By Kiana Wilburg
An effective Local Content Policy is not possible without an assessment of the country’s ability to provide goods and services to the petroleum industry.
And for Guyana to be successful in its endeavours to complete such a policy, Attorney-at-Law, Nigel Hughes is calling on the framers of the draft policy to urgently gather data on the country’s strengths and weaknesses.
“We first have to harvest data on what our immediate capacity is and what our short, medium and long term capabilities for local content are. There is no point having a Local Content Policy that is not based on existent reliable data on what we have and how we could migrate over the short, medium and long term areas in which we can actually provide services at competitive prices.”
He added, “The important thing about local content is that we want to remain competitive. We want to keep an eye on being competitive… I think we need to establish a world class, deep water oil industry that in terms of competitiveness, it is second to none. We have to set up the overall framework and then factor in local content in that context rather than just positioning it as an objective without baseline information.”
To his knowledge, this baseline data on the existing needs and capabilities of the nation has not been harvested as yet.
Quite often, local content policies are designed without sufficient consideration of the resources available nationally and the changing nature of these resources. They are also done without co-operation with partner companies.
It is in this vein that another international organization, Chatham House, called on Guyana to be cautious in its design of a Local Content Policy. It stressed that in the haste to have such a policy, Guyana must avoid simply mimicking other countries’ local content policies.
It is urging Guyana and other emerging oil producers to first develop a “thorough understanding” of the local context. This would include the scale of discoveries, availability of skills and infrastructure, availability of oil/gas in country etc. The global organization said that governments should then assess what skills will be needed through the lifecycle of the project(s). It said that this can be done in collaboration with foreign oil companies. The organization stressed that this assessment should be the basis for defining local content policy and targets that would be realistic and achievable.

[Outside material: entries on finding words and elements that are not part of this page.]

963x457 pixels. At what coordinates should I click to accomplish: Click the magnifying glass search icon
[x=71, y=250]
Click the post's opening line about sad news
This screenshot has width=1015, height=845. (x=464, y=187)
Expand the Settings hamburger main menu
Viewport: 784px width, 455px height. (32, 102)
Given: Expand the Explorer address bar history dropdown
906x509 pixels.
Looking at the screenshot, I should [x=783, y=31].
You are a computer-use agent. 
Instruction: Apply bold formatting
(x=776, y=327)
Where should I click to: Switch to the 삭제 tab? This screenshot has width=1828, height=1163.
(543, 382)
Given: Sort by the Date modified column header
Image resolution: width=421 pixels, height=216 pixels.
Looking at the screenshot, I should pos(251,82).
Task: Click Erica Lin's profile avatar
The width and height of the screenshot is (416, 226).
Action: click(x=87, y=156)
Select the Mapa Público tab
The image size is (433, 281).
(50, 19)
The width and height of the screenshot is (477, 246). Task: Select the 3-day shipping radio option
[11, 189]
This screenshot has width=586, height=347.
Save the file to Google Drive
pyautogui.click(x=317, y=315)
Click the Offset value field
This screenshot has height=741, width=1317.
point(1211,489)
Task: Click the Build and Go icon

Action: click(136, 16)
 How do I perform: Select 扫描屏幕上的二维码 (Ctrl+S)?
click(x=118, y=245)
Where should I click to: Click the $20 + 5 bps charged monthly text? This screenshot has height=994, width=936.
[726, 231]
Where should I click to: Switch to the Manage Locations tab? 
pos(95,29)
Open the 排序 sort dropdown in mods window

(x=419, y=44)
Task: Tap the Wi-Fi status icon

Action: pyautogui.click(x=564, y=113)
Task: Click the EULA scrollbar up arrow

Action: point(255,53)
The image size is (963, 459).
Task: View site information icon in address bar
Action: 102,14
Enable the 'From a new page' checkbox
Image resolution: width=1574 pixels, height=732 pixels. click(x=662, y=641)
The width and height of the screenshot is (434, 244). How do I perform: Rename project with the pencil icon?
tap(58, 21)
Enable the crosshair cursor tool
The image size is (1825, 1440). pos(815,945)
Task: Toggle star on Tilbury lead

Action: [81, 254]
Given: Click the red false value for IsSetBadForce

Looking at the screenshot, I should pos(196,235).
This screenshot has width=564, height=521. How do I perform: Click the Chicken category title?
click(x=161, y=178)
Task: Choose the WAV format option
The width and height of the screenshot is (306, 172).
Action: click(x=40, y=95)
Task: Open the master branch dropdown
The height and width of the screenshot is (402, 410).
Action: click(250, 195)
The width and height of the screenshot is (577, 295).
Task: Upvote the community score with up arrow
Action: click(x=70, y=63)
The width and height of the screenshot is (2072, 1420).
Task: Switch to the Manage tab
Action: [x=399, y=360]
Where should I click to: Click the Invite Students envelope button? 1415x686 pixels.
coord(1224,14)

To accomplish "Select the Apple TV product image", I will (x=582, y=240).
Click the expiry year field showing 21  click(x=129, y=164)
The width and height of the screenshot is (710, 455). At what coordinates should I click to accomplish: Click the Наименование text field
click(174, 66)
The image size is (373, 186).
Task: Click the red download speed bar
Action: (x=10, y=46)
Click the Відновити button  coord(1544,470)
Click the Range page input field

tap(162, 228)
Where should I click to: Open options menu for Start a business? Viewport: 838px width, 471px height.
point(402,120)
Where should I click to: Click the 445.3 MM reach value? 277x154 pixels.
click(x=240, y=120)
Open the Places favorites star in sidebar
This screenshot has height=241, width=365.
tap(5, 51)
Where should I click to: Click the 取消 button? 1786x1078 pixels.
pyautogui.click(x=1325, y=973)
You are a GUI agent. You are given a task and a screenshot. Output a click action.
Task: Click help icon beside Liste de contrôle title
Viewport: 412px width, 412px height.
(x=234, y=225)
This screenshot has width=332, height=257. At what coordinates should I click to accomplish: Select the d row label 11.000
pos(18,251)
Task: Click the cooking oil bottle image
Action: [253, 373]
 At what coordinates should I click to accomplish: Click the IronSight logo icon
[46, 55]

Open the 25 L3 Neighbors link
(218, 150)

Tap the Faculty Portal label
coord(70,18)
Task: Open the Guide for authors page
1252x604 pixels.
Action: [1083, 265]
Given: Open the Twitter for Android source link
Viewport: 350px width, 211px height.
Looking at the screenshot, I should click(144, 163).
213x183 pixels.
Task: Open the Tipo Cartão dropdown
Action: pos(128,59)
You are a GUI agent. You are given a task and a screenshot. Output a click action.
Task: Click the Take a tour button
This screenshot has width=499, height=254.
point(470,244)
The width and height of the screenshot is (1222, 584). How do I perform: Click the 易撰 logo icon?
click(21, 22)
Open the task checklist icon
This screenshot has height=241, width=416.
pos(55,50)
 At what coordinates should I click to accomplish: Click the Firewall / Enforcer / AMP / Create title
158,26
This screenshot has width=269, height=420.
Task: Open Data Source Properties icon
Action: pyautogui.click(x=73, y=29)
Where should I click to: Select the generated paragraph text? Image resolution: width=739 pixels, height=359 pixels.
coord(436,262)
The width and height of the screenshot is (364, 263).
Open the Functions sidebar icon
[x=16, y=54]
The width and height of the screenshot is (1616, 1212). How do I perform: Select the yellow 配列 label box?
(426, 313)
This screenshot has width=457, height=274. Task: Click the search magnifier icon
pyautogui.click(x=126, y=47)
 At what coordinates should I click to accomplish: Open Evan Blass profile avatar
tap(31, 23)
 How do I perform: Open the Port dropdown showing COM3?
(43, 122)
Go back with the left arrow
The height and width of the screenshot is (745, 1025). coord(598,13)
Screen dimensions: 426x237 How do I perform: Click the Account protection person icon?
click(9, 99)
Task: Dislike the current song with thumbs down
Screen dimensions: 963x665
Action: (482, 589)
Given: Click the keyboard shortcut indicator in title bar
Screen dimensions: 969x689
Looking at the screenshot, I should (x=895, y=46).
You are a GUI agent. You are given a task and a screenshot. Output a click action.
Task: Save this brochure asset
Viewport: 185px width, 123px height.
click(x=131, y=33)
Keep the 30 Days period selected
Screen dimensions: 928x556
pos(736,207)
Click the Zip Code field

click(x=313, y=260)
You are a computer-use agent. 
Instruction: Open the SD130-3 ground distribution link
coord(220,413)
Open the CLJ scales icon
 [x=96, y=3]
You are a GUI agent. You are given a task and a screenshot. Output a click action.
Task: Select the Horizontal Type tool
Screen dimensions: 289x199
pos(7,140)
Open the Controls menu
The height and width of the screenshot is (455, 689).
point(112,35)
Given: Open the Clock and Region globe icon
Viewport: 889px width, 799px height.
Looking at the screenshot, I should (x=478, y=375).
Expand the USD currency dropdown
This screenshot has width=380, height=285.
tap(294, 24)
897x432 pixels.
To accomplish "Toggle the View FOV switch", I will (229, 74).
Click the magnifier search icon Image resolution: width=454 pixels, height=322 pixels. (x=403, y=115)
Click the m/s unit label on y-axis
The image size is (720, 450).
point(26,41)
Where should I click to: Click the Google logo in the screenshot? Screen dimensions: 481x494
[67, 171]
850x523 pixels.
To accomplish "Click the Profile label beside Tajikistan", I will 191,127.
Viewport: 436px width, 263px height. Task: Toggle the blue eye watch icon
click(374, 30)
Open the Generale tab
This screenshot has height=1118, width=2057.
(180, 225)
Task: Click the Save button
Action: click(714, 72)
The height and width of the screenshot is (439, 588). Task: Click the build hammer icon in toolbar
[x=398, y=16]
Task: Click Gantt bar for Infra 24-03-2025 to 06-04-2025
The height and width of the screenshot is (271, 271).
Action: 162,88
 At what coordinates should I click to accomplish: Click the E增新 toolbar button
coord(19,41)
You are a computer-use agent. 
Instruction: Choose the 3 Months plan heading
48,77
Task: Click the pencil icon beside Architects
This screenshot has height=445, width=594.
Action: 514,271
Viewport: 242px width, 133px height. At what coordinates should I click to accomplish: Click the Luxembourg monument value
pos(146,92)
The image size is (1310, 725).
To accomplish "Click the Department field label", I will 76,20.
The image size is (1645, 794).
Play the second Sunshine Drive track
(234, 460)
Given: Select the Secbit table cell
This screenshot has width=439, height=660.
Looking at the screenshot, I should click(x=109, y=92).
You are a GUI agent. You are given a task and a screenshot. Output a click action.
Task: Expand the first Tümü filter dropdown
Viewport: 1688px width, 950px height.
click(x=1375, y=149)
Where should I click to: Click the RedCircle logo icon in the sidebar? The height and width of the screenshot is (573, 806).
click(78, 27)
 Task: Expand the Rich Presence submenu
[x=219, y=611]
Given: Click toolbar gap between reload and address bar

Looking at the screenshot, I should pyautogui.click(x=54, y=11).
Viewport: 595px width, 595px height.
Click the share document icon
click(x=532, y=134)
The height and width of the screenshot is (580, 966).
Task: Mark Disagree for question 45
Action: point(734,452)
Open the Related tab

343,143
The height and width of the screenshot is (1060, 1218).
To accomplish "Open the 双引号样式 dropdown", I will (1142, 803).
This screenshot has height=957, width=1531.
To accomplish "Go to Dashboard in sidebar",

Once this is done, Chatham House said that the Government should focus next on capacity-building by requiring investors to develop the workforce and the supply base. It said, “For many emerging producers, the starting point in terms of demands on foreign oil companies should be local sourcing of simple on-site services – construction and consumables for workers, for instance. They should avoid the delivery of turnkey projects run by foreign staff.”
Further to this, Chatham House said that governments of emerging oil producing nations must facilitate foreign oil companies’ efforts to develop the local supply industry and workforce. Specifically, Chatham House said that the government should link local content policy in the oil sector to its broader education strategy and build the kind of workforce that is able to respond to the country’s future needs.